I assume you’re thinking of the autonomous phase for aiming - or are you considering features of the driver phase?
In any event, on a good, standard “tank drive” robot, the gyro proved, in our experiments, to be barely any more accurate than a well tuned function that tracked the distance of wheel travel during a spin. If you’re limiting this to the autonomous phase, that may be worth comparing with your gyro. There is less to interfere with measuring a spin’s rotation by wheel travel than there is with the gyro.
Also of note:
All code I’ve ever seen on the 'net dealing with the gyro’s wrap around has been wrong (this was last year). If you need any help with gyro “interpretation” due to the wrap over zero, let me know.
Gyro’s are best used for relative rotations, completely and utterly ignoring any thought of the gyro holding a “world coordinate” view over time. That is, to use the gyro, the best practice is to note the gyro’s position just before you’re going to turn, use THAT as a zero point, then rotate the bot (or whatever move you’re doing using the gyro) relative to that zero point. This means drift becomes irrelevant. You’re only using the gyro for a turn, basically “zeroing it out” every time you use it.
The problem with Gyros is that the inbuilt integrator for them is not very good, so I would recommend using a only the rate of change of the gyro over a small sampling time, and building your own integrator to track angle yourself. An example of how this can be implemented is in QCC2’s gyro library.

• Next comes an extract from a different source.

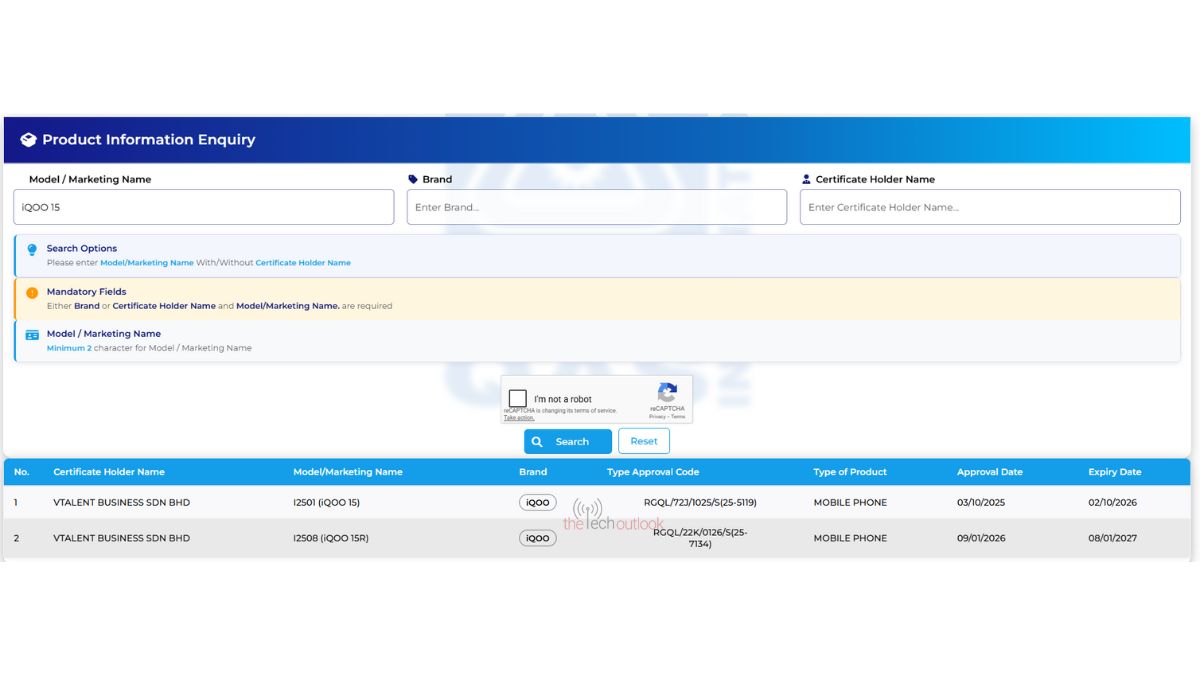Click the lightbulb icon in Search Options
Screen dimensions: 1200x675
click(32, 250)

I plan on using my Gyro for some nice SLAM and Odometry. I’m currently in the process of getting a library made
As a team that used gyro sensors for half of the previous season, I do not recommend you to try them. Though the gyro does claim to eliminate drift,it comes with way too many limitations. For example you need to find the perfect space to mount it especially if you want it to be accurate. My team found out that if you mount it near the motors it has this problem where the gyro sensor values in the debugger window fluctuates alot even when the robot is not moving. Also you need to have a 1-2s delay in your program at the start to callibrate the sensor. I suggest using the Optical Shaft Encoders. To eliminate the drift you can slow down the turn before completely stopping. Personally I found that to be better than using purely the Gyro.
Although a gyroscope does have drift, if you make the moves simplistic and minimal, or your robot has times where it does tip or jump while turning, you will tend to have a better time with a gyroscope for turning than shaft encoders.

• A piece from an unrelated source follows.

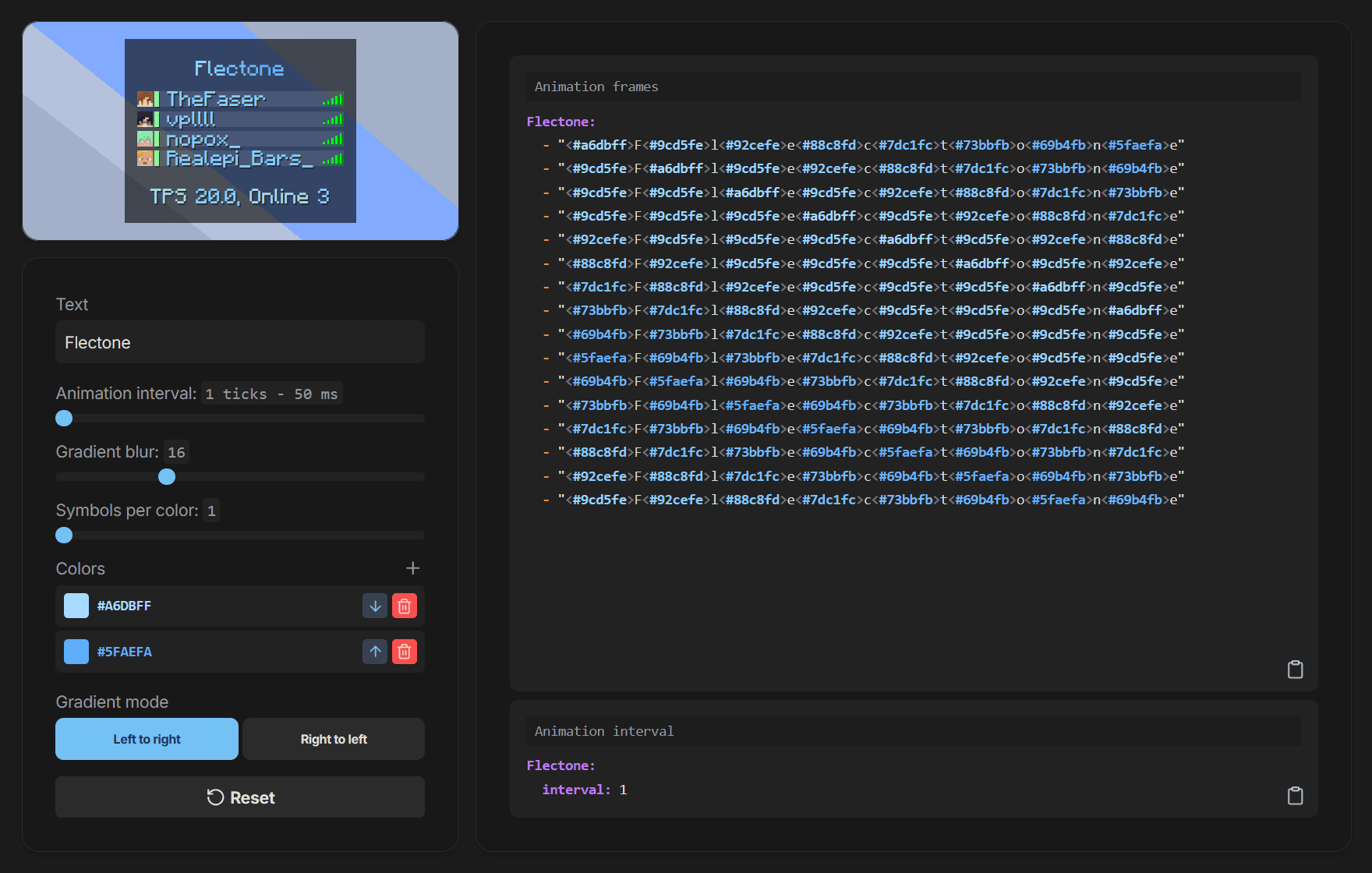Delete the #A6DBFF color entry
The image size is (1372, 873).
404,606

EDIT//: My robot was 1815D for that season. (Also I have just realized that the announcers almost always swap the last two numbers of my team number. The same thing happened this season during ITZ with 1814D…)

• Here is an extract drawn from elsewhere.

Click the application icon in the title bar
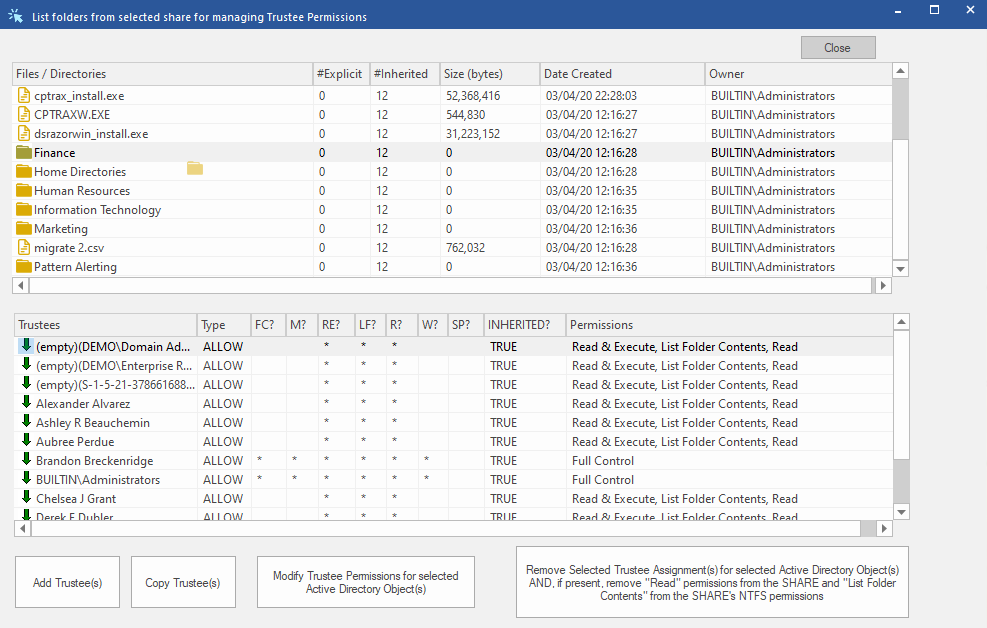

“most undefeated autonomous at VEX Worlds 2017 in the division”
XD
After double checking the Engineering division at VEX Worlds 2017, this statement is true. Also there has never been a match that my robot lost an autonomous when that specific autonomous from the video posted above was ran.
I’d say two encoders on their own wheels on opposite sides of the robot are almost always going to perform better than a gyro, no need to worry about drift or any sort of filtering.
My students have had great luck with gyros used in autonomous. To avoid drift my students “put on the brakes” aka run the motors in the opposite direction for a very short time. One of our biggest successes with the gryo was this season… In autonomous another robot crashed into our robot; our wheels kept spinning but the robot was pinned for a few seconds. The program knew that the gryo value wasn’t achieved yet so as soon as it was freed the robot perfectly finished it’s autonomous. If my students had used encoders for that portion of the program then the autonomous would have been completely thrown off due to the wheels spinning.
Will using both Gyro and Optical Shaft Encoders be more precise? Is there a need for a Gyro if we have Encoders?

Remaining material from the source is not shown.